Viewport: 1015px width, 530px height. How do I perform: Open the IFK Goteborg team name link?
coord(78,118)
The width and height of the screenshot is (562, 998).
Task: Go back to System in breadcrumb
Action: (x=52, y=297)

════════════════════

◆ Exercise aim
Give the data again, exactly as it appears above.

◆ Result for this exercise
Viewport: 1015px width, 530px height. How do I perform: Open the IFK Goteborg team name link?
coord(78,118)
The width and height of the screenshot is (562, 998).
Task: Go back to System in breadcrumb
Action: (x=52, y=297)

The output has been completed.